Хирургическое лечение
Показанием к хирургическому вмешательству является неустранимое смещение лодыжек, подвывих стопы и расхождение вилки сустава, а также невозможность удержания фрагментов в правильном положении. Кроме того, операции проводят при несросшихся переломах, интенсивных болях, выраженных нарушениях функции и статики. При свежих повреждениях хирургическое вмешательство обычно осуществляется на 2-5 день после травмы, при застарелых – в плановом порядке.
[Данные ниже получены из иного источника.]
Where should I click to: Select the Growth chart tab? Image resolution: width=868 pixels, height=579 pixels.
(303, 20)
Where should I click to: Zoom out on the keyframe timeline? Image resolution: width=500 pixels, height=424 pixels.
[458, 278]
Внутреннюю лодыжку фиксируют двухлопастным гвоздем или винтами. При разрывах межберцового синдесмоза производят сближение берцовых костей, используя длинный винт или специальный болт. Для фиксации наружной лодыжки применяют гвоздь или спицу. При переломах заднего и переднего края производят остеосинтез лодыжек винтом или гвоздем. Затем рану послойно ушивают и дренируют, на ногу накладывают гипс. В послеоперационном периоде проводят антибиотикотерапию, назначают анальгетики, УВЧ и лечебную физкультуру. После снятия гипса осуществляют мероприятия по разработке сустава.
Прогноз и профилактика
Переломы лодыжек без смещения, как правило, хорошо срастаются и в дальнейшем не доставляют неудобства пациентам. Иногда отмечаются нерезкие боли, связанные с изменением погоды или со значительной нагрузкой на сустав. При правильно отрепонированных переломах со смещением изредка развивается посттравматический дистрофический болевой синдром – выраженные боли в стопе и голеностопном суставе, делающие невозможной опору на ногу. Причиной развития такого синдрома являются сосудистые и нейротрофические нарушения. Лечение консервативное – электрофорез с новокаином, парафин, новокаиновые блокады, ЛФК и витаминотерапия. Обычно выздоровление наступает в течение года.
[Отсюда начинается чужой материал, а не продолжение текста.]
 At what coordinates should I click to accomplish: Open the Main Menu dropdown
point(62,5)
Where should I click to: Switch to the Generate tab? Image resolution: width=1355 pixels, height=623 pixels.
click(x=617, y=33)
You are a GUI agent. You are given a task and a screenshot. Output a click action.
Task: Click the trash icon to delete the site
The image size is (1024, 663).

Исходом нерепонированных переломов лодыжек со смещением становятся постоянные боли, деформация и отек сустава, ограничение движений, неустойчивость и неуверенность при ходьбе, хромота. Быстро развивается деформирующий артроз, который еще больше затрудняет опору и движения в голеностопном суставе. В подобных случаях требуются восстановительные операции, которые могут предусматривать иссечение рубцовых тканей, остеосинтез с применением различных металлоконструкций, использование костных трансплантатов и пластику связок. Профилактика заключается в проведении мероприятий по снижению уровня травматизма.